Resolution 1701 is only as effective as the will of the international community and of UNIFIL, the United Nations force in South Lebanon. What better way to break that will than to restart bomb attacks against UNIFIL's contingents, and blame Fatah al-Islam - in other words Sunni Islamists - for this? Given France's impetuousness in wanting to reopen ties with Syria after the Doha agreement; given that neither Italy nor Spain, two other key members of UNIFIL, is likely to stand firm if the bombings begin in earnest; and given that ongoing Syrian-Israeli talks will considerably lower international incentive to punish Damascus for whatever goes wrong in the border area, this may prove quite easy. The fact that the attacks are allegedly the work of Sunni militants would cover Hizbullah vis-a-vis its own electorate, allow the party's media to once more highlight the alleged links between Fatah al-Islam and the Future Movement, and let Hizbullah exploit instability in the border area to provoke Israeli actions justifying a resumption of armed resistance.
What would the objective be? Some have suggested Syria, Iran and Hizbullah want a new arrangement in the South similar to the April Understanding of 1996, legitimizing Hizbullah military action through new "rules of the game" between the party and Israel. That seems a plausible theory, if it can be managed. But there are some question marks. In the long term, Hizbullah would welcome a Syrian return to Lebanon, but realizes that any final Israeli-Syrian settlement, even with Lebanon in Syrian hands, could be curtains for the resistance. It's equally unclear how Hizbullah might use possible attacks by alleged Sunni Islamists against UNIFIL to validate its own military operations. And will the Lebanese Army be as pliant as Hizbullah and Syria want it to be, or does the presence of Michel Suleiman, no enemy of Syria but also the main beneficiary of a stronger Lebanese state, make this less likely?

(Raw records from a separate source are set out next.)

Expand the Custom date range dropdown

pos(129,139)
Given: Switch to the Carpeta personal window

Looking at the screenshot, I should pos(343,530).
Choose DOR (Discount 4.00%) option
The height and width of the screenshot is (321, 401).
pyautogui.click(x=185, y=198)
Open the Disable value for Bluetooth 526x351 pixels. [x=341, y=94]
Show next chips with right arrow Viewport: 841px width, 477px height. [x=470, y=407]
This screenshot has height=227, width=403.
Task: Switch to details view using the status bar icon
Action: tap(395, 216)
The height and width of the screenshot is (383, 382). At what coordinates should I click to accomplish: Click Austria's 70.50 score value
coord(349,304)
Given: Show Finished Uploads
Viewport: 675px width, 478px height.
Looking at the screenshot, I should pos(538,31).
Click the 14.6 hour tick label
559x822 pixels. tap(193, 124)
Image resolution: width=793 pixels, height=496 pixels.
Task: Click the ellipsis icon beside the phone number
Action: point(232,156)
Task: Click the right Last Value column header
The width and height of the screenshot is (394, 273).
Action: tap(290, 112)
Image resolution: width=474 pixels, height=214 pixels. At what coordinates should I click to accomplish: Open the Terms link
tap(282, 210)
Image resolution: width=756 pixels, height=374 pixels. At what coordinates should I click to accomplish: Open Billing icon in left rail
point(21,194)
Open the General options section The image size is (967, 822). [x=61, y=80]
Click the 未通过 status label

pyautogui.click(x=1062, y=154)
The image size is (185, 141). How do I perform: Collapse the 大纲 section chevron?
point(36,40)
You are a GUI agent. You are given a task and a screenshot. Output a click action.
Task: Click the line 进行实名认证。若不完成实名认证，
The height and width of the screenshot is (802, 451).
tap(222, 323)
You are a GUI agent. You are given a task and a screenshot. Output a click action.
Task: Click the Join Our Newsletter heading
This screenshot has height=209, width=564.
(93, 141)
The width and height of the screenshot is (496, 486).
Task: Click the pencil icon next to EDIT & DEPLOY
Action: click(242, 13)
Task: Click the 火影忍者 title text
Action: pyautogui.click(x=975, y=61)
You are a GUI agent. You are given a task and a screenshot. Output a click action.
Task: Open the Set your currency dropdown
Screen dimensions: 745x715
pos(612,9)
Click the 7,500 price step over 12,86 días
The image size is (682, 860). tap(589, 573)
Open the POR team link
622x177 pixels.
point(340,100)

These uncertainties notwithstanding, Resolution 1701 has been in the crosshairs of Iran, Syria, and Hizbullah for some time. With the Bush administration on its way out, the Europeans ripe to end Syria's isolation, Syria's Arab foes anemic, Israel little interested in reinforcing the UN's credibility in Lebanon, and the Hariri tribunal looking like an afterthought, now may be the ideal time to begin chopping down the edifice built up in Lebanon by the Security Council between 2004 and 2006. Assad is in the driver's seat and no one seems willing to stop him.